Leaving out all pictures, write out word for word the lines from the one containing "Image resolution: width=960" to the end of the data below.

(Records excerpted from a collection)
┌──

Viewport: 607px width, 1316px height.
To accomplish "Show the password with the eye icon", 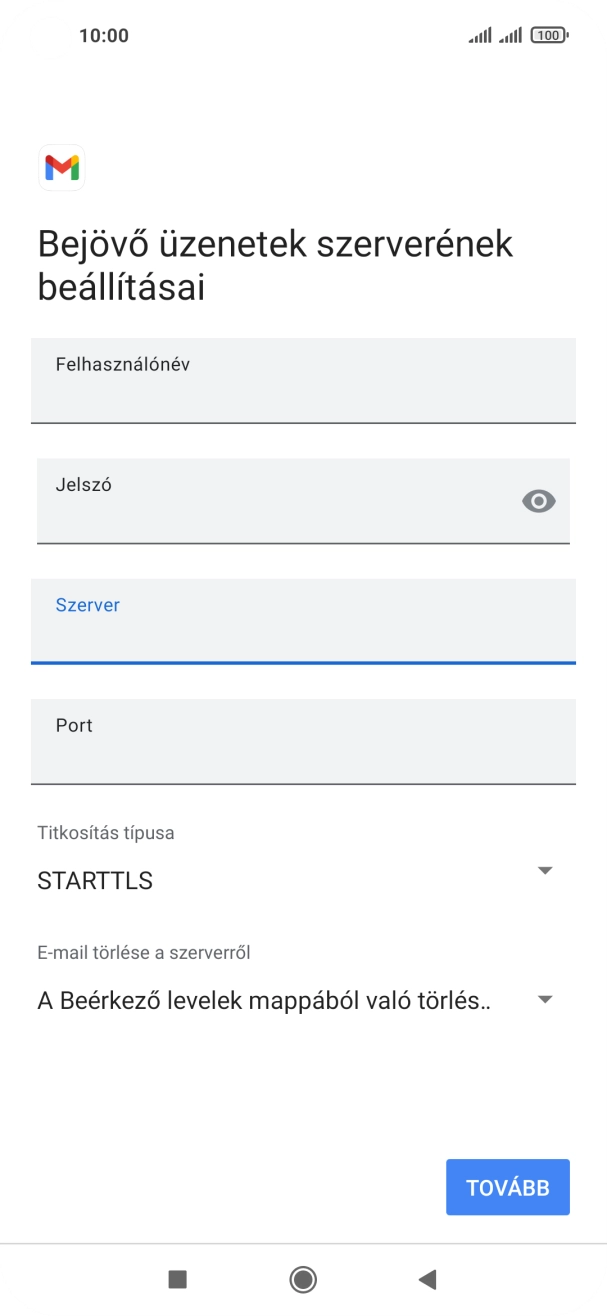I will [x=539, y=500].
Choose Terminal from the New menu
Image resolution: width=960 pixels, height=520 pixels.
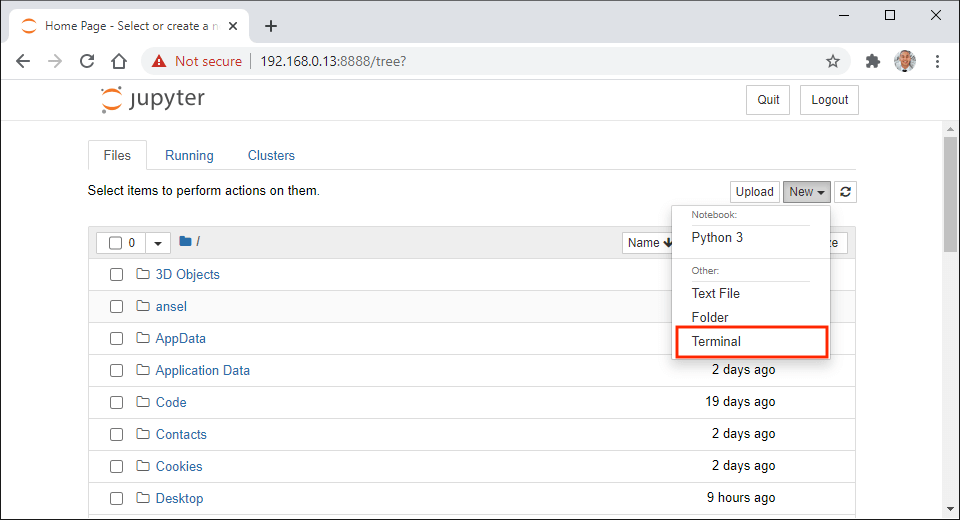pos(717,341)
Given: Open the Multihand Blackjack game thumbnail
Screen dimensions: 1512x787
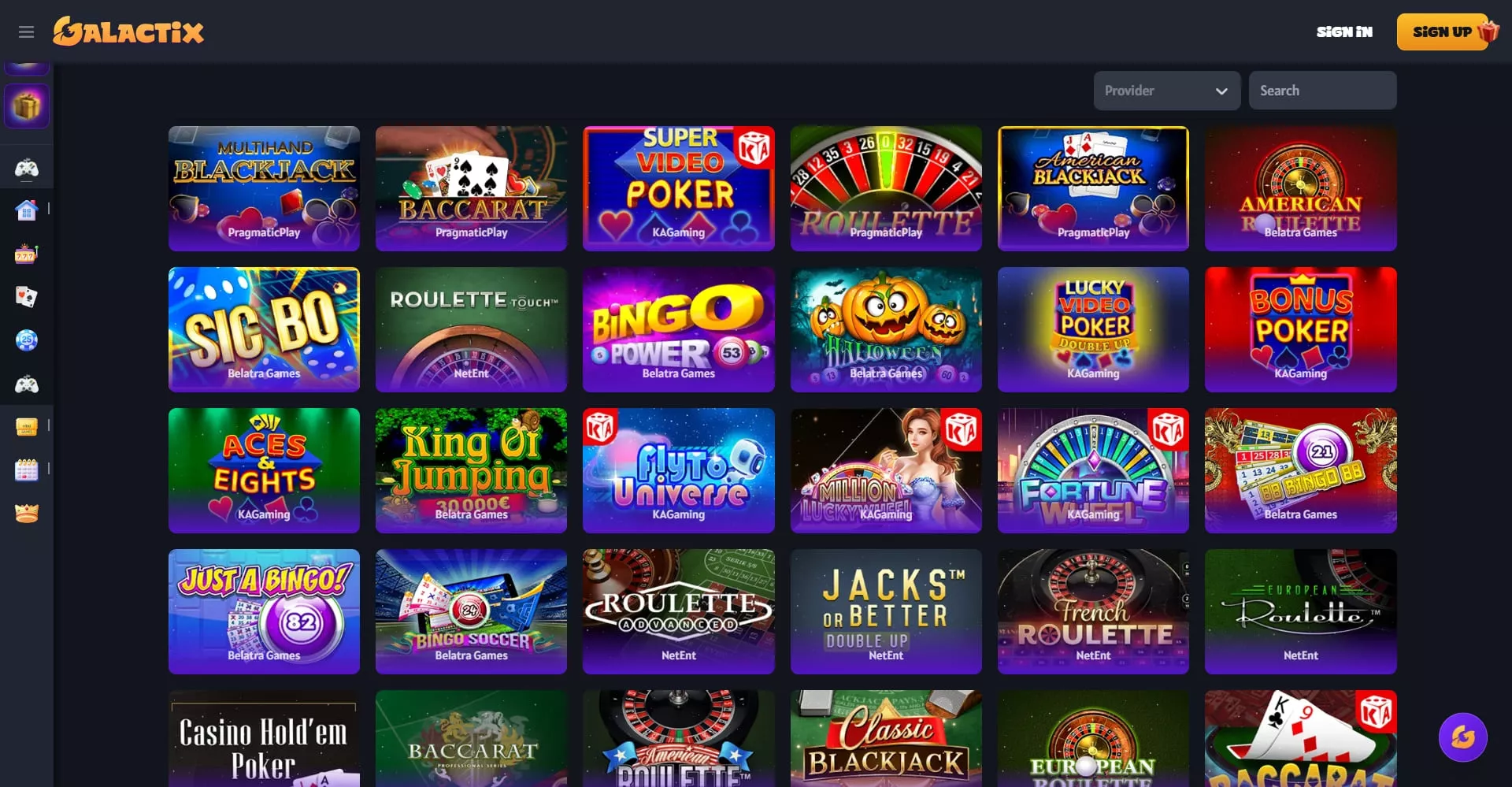Looking at the screenshot, I should [x=264, y=188].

└──

Exercise response >>
Image resolution: width=960 pixels, height=520 pixels.
pos(717,341)
Given: Open the Multihand Blackjack game thumbnail
Screen dimensions: 1512x787
Looking at the screenshot, I should [x=264, y=188].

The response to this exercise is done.